So just to sum up, Obama-Ayers is irrelevant because Obama wasn’t involved in any wrongdoing; McCain-Keating means a lot because McCain was reprimanded, and because it exemplifies the dangers inherent in his deregulatory economic philosophy. Not equal. Apples and oranges.
Today, New York Times columnist David Brooks joined the herd in equating Ayers and Keating:
Today, leaders around the world have to figure out how to stabilize economies amid volatile global capital flows. … This is the test. This is the problem that will consume the next president. Meanwhile, the two candidates for that office are talking about Bill Ayers and Charles Keating.
Alas. We should be talking about Keating, and not about Ayers. There are substantial parallels between the resolution of the Keating mess and the current bailout, wherein the federal government stepped in to absorb losses on behalf of S&L banks then, and mortgage lenders, now.

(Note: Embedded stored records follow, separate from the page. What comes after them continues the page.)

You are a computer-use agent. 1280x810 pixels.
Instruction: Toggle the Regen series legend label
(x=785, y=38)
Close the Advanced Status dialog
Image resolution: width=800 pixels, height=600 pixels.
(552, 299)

The old adage is the those who don’t learn from history are doomed to repeat it. The moral of the Keating scandal is that McCain is guilty of this very sin. Having seen firsthand the harm of regulation, he could have actually sounded the warning bells —not just claim he did as a stump speech.
Obama’s sin is working sporadically with a man who, long ago, engaged in substantial wrongdoing. These two things are not analogous, and any implication that they are is wrong, wrong, wrong.